Stored dataset items:
┄┄┄┄┄┄

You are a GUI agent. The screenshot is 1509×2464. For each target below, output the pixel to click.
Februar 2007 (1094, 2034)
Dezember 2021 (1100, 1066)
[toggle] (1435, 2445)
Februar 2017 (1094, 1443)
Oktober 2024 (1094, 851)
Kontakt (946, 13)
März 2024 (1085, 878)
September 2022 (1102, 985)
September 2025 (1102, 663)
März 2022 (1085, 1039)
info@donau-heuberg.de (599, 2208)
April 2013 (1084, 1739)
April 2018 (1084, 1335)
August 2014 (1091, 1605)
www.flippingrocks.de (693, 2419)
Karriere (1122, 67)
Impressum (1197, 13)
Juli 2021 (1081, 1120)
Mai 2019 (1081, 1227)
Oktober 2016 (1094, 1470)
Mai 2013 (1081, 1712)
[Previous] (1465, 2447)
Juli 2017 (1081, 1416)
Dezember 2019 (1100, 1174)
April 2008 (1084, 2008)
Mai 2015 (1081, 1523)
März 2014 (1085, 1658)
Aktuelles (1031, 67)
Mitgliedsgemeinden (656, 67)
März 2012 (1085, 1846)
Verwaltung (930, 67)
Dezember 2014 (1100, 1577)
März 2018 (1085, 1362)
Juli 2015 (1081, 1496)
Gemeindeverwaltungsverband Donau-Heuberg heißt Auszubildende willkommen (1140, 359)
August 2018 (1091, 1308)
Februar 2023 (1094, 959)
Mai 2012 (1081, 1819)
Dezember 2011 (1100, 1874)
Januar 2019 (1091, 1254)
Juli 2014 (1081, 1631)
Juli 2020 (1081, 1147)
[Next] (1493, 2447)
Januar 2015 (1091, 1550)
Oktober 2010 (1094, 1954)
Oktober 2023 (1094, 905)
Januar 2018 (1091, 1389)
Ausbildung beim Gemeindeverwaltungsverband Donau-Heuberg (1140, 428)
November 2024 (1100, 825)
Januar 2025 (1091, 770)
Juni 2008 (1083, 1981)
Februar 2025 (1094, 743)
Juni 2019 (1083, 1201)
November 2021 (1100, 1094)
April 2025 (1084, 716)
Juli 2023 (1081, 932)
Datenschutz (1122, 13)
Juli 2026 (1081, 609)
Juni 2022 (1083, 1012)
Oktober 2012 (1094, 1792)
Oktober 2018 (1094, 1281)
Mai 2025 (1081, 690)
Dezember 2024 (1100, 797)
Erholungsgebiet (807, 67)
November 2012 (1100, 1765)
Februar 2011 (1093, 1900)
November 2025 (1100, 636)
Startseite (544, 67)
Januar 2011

┄┄┄┄┄┄

As listed above, the lines from the line with "Oktober 2010 (1094, 1954)" to the line with "Mai 2025 (1081, 690)" are to be echoed exactly, with both ends included and nothing added.

Oktober 2010 (1094, 1954)
Oktober 2023 (1094, 905)
Januar 2018 (1091, 1389)
Ausbildung beim Gemeindeverwaltungsverband Donau-Heuberg (1140, 428)
November 2024 (1100, 825)
Januar 2025 (1091, 770)
Juni 2008 (1083, 1981)
Februar 2025 (1094, 743)
Juni 2019 (1083, 1201)
November 2021 (1100, 1094)
April 2025 (1084, 716)
Juli 2023 (1081, 932)
Datenschutz (1122, 13)
Juli 2026 (1081, 609)
Juni 2022 (1083, 1012)
Oktober 2012 (1094, 1792)
Oktober 2018 (1094, 1281)
Mai 2025 (1081, 690)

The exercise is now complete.